Currently, there are no limits on the amount of federal dollars that can be spent on crop insurance and no requirement for farmers to maintain basic conservation practices in order to qualify. "That seems pretty reckless," Olmstead added, "especially in this climate of extreme fiscal austerity."

In her paper, Olmstead compares the situation to providing a home owner with a fire insurance policy without requiring even basic preventative measures such as smoke alarms or fire extinguishers. (The current Farm Bill offers an array of conservation programs that can help to mitigate climate-related risks, even if climate change isn't actually named as a factor.)

"We're looking at ways farmers can protect themselves against catastrophic risks," said Dale Moore, a farm policy specialist at the American Farm Bureau Federation, the largest farming lobbyist organization. "Mother Nature is full of them and likes to put them in interesting combinations year in and year out."

"But I'm not sure one should be designing farm programs or crop insurance that are tied too much to some kind of climate change process until there's a little more concrete evidence behind it," Moore added. "There have always been extreme weather events. My granddad told me about extreme weather events."

As HuffPost has reported, science is solidifying the link between climate change and extreme weather events. "We do need to come to grips, whether we like it or not, with a changing climate," David Degennaro, legislative and policy analyst at the Environmental Working Group. "We should build it into our policy and thinking."

The USDA's Hohenstein told HuffPost that the agency is continuing to improve its understanding of the physical impacts of climate change on crops -- while developing new strategies to tolerate these events, such as improved water management systems and drought-tolerant seeds.

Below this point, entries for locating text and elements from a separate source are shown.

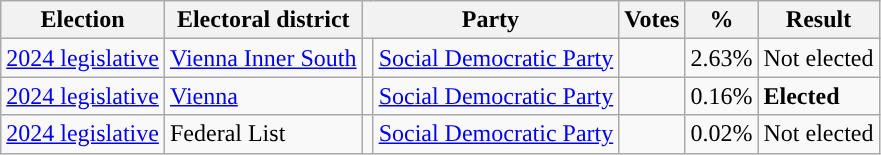
2.63% (722, 58)
Votes (652, 20)
0.02% (722, 134)
0.16% (722, 96)
Elected (818, 96)
Electoral district (263, 20)
Election (83, 20)
Party (490, 20)
Vienna Inner South (263, 58)
Vienna (263, 96)
% (722, 20)
Federal List (263, 134)
Result (818, 20)
For the text-containing cell, return its midpoint in (x, y) coordinate format. 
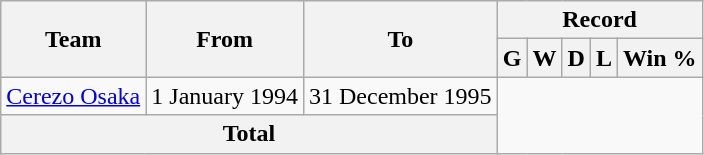
L (604, 58)
Team (74, 39)
Total (249, 134)
To (400, 39)
D (576, 58)
W (544, 58)
G (512, 58)
31 December 1995 (400, 96)
From (225, 39)
Record (600, 20)
Win % (660, 58)
1 January 1994 (225, 96)
Cerezo Osaka (74, 96)
For the text-containing cell, return its midpoint in [x, y] coordinate format. 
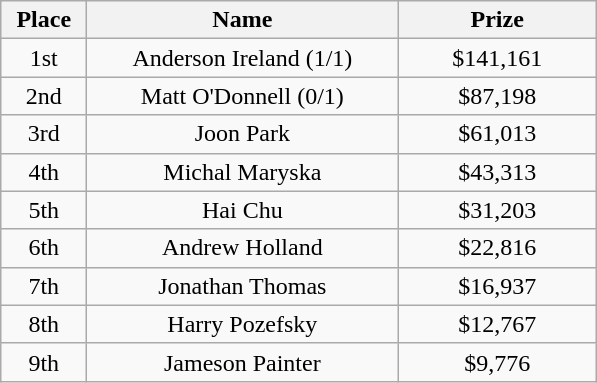
$31,203 [498, 210]
5th [44, 210]
Name [242, 20]
$12,767 [498, 324]
Harry Pozefsky [242, 324]
Matt O'Donnell (0/1) [242, 96]
$9,776 [498, 362]
$16,937 [498, 286]
Michal Maryska [242, 172]
$87,198 [498, 96]
$61,013 [498, 134]
Anderson Ireland (1/1) [242, 58]
Place [44, 20]
Andrew Holland [242, 248]
Jonathan Thomas [242, 286]
8th [44, 324]
Jameson Painter [242, 362]
1st [44, 58]
3rd [44, 134]
$43,313 [498, 172]
Joon Park [242, 134]
7th [44, 286]
2nd [44, 96]
9th [44, 362]
4th [44, 172]
$22,816 [498, 248]
Prize [498, 20]
Hai Chu [242, 210]
$141,161 [498, 58]
6th [44, 248]
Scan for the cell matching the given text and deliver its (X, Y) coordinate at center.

An unheated, climate-controlled greenhouse called a high tunnel is another tool that could help farmers mitigate the effects of a changing climate. With the help of federal funds through the Farm Bill, Doyle is working to install a 100-foot-long version at Fishkill Farms.

"I'm anxious to try growing cherries inside," he said. "Because the weather is more erratic in the spring than it used to be, it's harder to get a crop of cherries. But if you put them under cover, there's a far better chance of getting the crop and reducing fungi and the need for spraying. It gets you much closer to producing organically."

"Over the next 50 years, we have to think of a way out -- a different kind of agriculture," added Dan Imhoff, co-founder of Watershed Media. "Maybe we may eat fewer animal products and more foods with higher nutrient values. I think we can work towards solving both public health and environmental problems at the same time."

The fourth of a series looking at how the next Farm Bill could affect the food system, the environment and public health.